Circulating immunosuppressive cells of prostate cancer patients before and after radical prostatectomy: Profile comparison

Objectives A dendritic cell‐based cancer vaccine has recently received Food and Drug Administration approval in the USA based on its ability to prolong the survival of prostate cancer patients with advanced disease. However, tumor‐mediated immunosuppressive mechanisms might represent an obstacle to optimal performance of this therapy. We have recently shown that monocytes from the blood of prostate cancer patients can fully mature to dendritic cells only after the tumor is removed. Here, we have tested the hypothesis that these tumor‐driven monocytes correspond to the recently described subset of CD 14 + HLA ‐ DR low immunosuppressor cells. Methods Prostate cancer patients were studied before and 1 month after prostatectomy. Pre‐ and postsurgical patients with colorectal cancer were also included for comparison. Flow cytometric analysis was applied to define CD 14 − HLA ‐ DR low CD 33 + CD 11b + (myeloid) and CD 14 + HLA ‐ DR low (monocytic) suppressor cells. Interferon‐γ release was used to assess the immunocompetence of lymphocytes. Results In both prostate cancer and colorectal cancer patients, the percentage of CD 14 + HLA ‐ DR low cells was several‐fold higher compared with normal subjects. This was not the case for CD 14 − HLA ‐ DR low CD 33 + CD 11b + cells. Furthermore, postsurgical normalization of CD 14 + HLA ‐ DR low cells only occurred in prostate cancer patients.
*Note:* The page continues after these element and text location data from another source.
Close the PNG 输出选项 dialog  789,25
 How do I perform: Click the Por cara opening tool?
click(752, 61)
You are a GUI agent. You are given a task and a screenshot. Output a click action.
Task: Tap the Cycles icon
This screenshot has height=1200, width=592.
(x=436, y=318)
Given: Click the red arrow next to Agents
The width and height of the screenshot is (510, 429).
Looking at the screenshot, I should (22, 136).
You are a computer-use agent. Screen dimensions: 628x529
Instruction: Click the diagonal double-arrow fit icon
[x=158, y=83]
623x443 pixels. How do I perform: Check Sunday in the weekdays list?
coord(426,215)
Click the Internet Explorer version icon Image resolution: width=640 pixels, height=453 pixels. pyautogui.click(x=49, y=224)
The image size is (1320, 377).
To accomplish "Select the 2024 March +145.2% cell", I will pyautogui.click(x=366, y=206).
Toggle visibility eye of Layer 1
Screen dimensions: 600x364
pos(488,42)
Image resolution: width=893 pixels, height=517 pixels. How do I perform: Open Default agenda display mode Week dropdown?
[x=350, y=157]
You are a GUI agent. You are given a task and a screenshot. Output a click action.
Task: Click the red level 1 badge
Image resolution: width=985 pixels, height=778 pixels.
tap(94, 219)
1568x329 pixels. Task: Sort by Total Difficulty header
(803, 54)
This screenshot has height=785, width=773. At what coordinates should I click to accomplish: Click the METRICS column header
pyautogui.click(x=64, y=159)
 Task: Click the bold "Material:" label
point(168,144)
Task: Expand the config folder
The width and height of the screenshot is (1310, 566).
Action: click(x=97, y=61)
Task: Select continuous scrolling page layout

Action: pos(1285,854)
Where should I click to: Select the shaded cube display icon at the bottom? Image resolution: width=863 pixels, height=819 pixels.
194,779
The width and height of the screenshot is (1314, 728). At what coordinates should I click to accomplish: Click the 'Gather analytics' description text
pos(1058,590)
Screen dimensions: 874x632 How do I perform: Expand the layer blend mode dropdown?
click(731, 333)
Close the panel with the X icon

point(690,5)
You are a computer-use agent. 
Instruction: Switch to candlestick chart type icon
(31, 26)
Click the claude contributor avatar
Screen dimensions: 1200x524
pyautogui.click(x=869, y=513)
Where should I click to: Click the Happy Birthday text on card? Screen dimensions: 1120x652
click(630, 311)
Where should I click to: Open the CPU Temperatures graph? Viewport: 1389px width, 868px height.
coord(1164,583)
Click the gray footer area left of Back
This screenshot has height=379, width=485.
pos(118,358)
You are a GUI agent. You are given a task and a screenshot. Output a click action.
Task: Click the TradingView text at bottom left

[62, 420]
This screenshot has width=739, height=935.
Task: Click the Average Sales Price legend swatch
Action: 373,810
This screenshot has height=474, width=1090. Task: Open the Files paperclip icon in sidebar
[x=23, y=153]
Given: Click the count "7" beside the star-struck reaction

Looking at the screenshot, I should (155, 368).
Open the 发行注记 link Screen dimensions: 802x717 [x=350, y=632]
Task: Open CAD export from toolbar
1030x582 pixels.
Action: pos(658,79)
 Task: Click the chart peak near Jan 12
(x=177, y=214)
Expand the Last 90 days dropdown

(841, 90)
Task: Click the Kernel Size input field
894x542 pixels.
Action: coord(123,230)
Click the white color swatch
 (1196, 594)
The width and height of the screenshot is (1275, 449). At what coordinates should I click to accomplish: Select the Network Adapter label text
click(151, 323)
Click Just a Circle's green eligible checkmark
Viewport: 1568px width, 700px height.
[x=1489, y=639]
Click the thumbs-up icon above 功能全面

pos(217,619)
In all patients, the interferon‐γ response of T  lymphocytes to phorbolmyristate acetate‐ionomycin was higher compared with normal donors, but it was further increased after tumor ablation only in prostate cancer patients. Conclusions The direct link between CD 14 + HLA ‐ DR low increase and presence of primary tumor suggests a distinguishing immunosuppressive profile of prostate cancer. This observation supports the principle that the appropriate setting for prostate cancer vaccine therapy is a minimal disease status.